# Monte carlo turning white



## JxnDvs (Feb 23, 2018)

about two days ago a small area of monte carlo carpet has turned whitish grey. It does have some green hair algae on it but other parts of the carpet have way more green hair algae and they are still green. I dose two pumps of thrive+ and run pressurized co2 at 30 ppm and Ive got two fluval 3.0 running at 70%. the tank is a 20 gal tall. Also if anyone has got tips on the green hair algae that would be great. thanks


----------



## Seattle_Aquarist (Jun 15, 2008)

Hi @JxnDvs,



> Ive got two fluval 3.0 running at 70%


That is a lot of darn light!!!

How often are you dosing 2 pumps of Thrive +?

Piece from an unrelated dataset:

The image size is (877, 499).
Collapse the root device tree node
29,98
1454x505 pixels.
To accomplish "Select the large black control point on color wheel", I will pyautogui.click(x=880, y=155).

Do you know any of your water parameters? I am especially interested in nitrates (ppm of NO3), dGH, and pH.


----------



## JxnDvs (Feb 23, 2018)

ph is 6.4 when the co2 is on
gh 6
kh4
nitrate 5ppm
and i do 2 pumps of thrive per day
should I turn down the light and if so how much
I know 5 ppm is kind of low that it should be arround 20 but to get that high id need to put like 4 pumps a day or more
thanks for the help


----------



## Seattle_Aquarist (Jun 15, 2008)

Hi @JxnDvs,

With that much light over a 20 gallon tank, and the fact that you have CO2, the plants need a lot of nutrients (as you can tell from your 5.0 ppm NO3). If the white leaves are new leave that are just emerging it would likely be a calcium issue but from downloading and enhancing your photo it looks like older leaves are effected. It could be magnesium related but with only 5 ppm of NO3, and the light intensity (btw what is your photoperiod) I would first suspect insufficient nitrogen. I would either cut back on the light intensity and/or decrease the photoperiod and/or increase the nutrient dosing......maybe a combination of the three suggestions.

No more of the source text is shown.